ACTION ITEM> Excluding every picture, print exactly the lines from the one containing "This screenshot has height=768, width=1366." through the end of the material below, both ends included.

START DATA PROVIDED

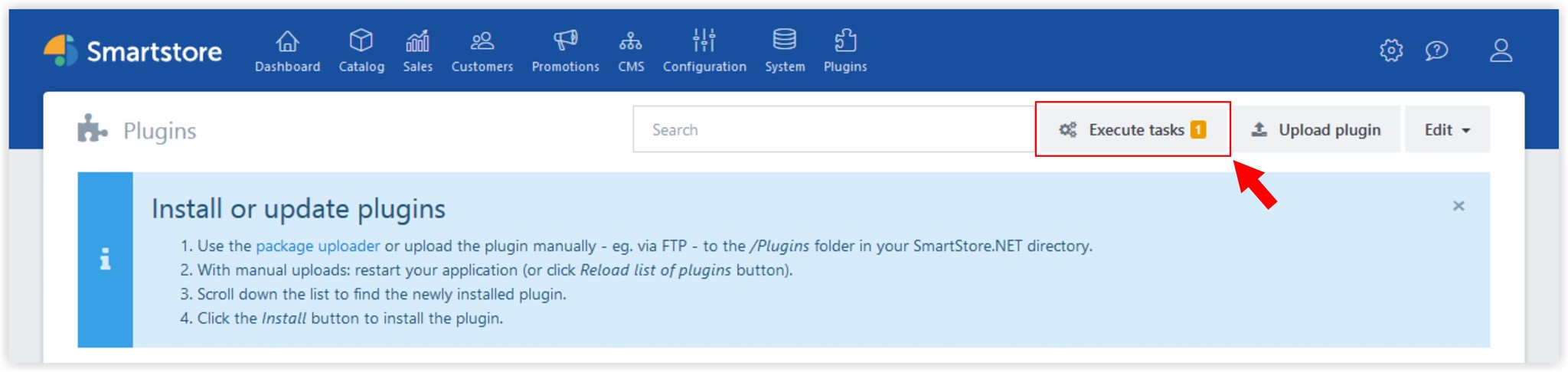Open the help chat bubble icon
The height and width of the screenshot is (372, 1568).
pos(1437,51)
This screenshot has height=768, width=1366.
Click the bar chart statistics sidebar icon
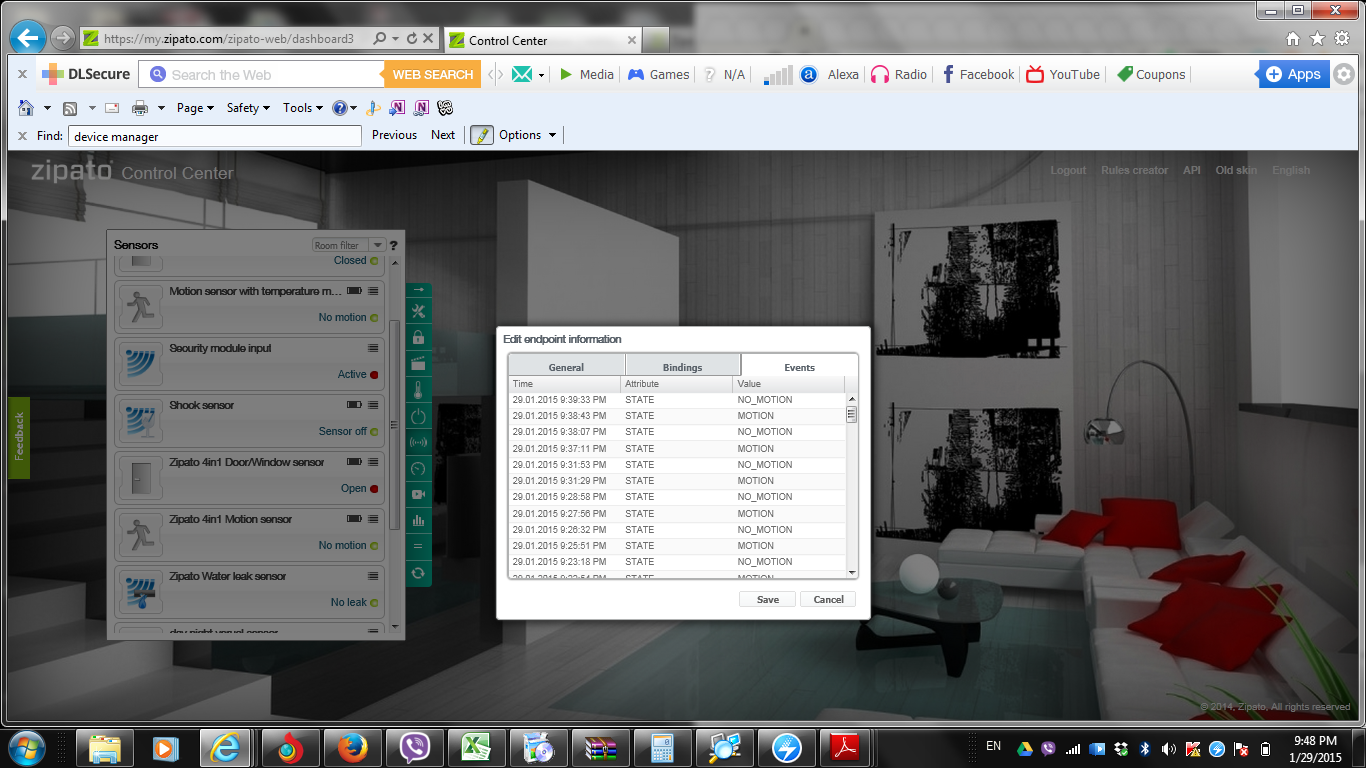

END DATA PROVIDED

WRITTEN RESPONSE>
This screenshot has height=768, width=1366.
Click the bar chart statistics sidebar icon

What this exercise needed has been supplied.